■ Exercise brief
Write out the entries word for word, beginning at the line that contains "The height and" and stopping after the line that contains "share audio is". Omit the pictures.

■ Records supplied
---------------

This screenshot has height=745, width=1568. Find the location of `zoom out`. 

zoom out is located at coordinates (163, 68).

---------------

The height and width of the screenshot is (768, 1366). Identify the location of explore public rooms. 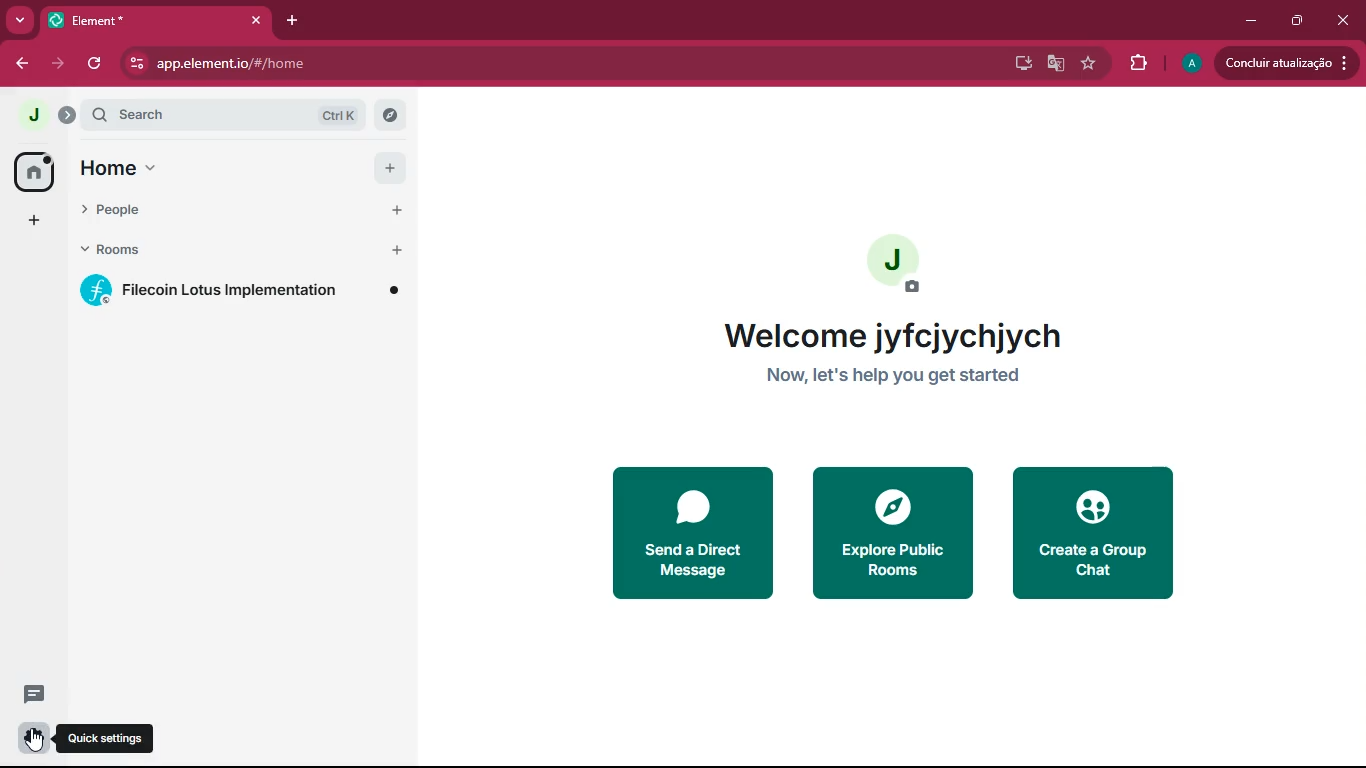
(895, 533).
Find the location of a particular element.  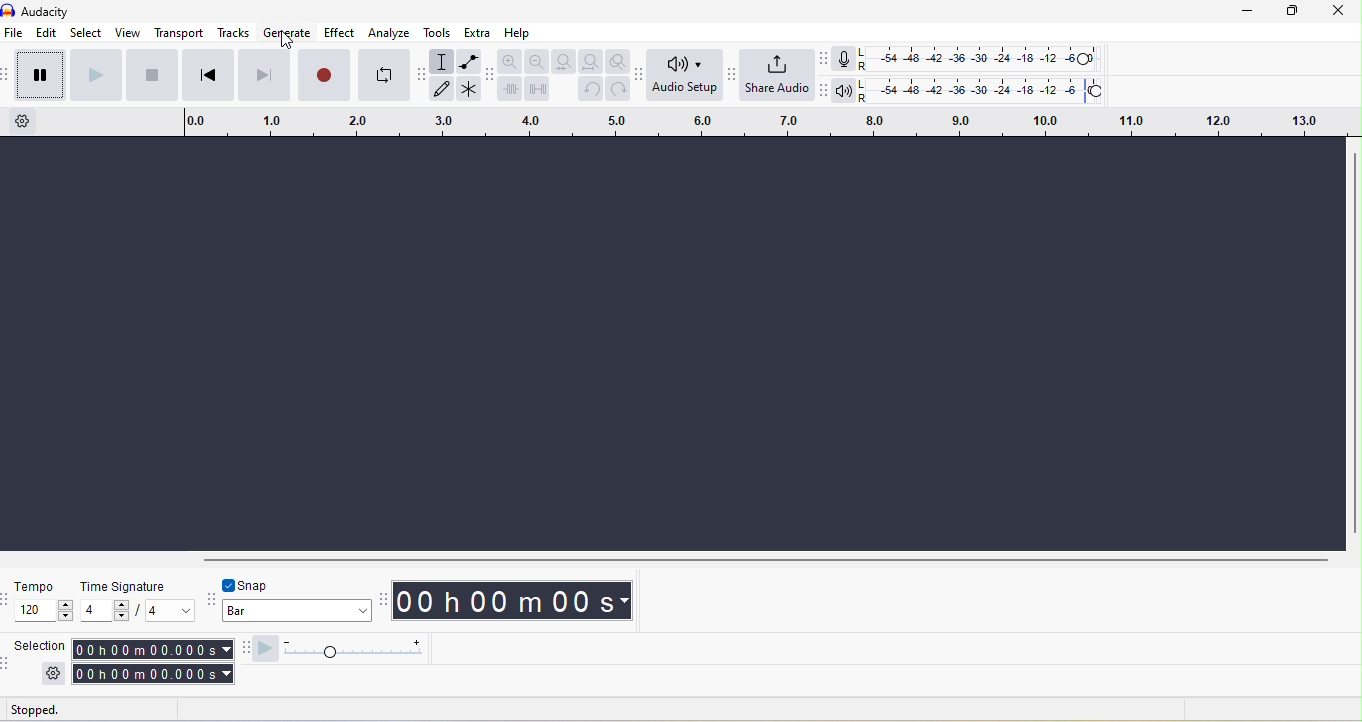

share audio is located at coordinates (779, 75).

---------------

■ Solution for this task
The height and width of the screenshot is (768, 1366). Identify the location of explore public rooms. 
(895, 533).
Find the location of a particular element.  

share audio is located at coordinates (779, 75).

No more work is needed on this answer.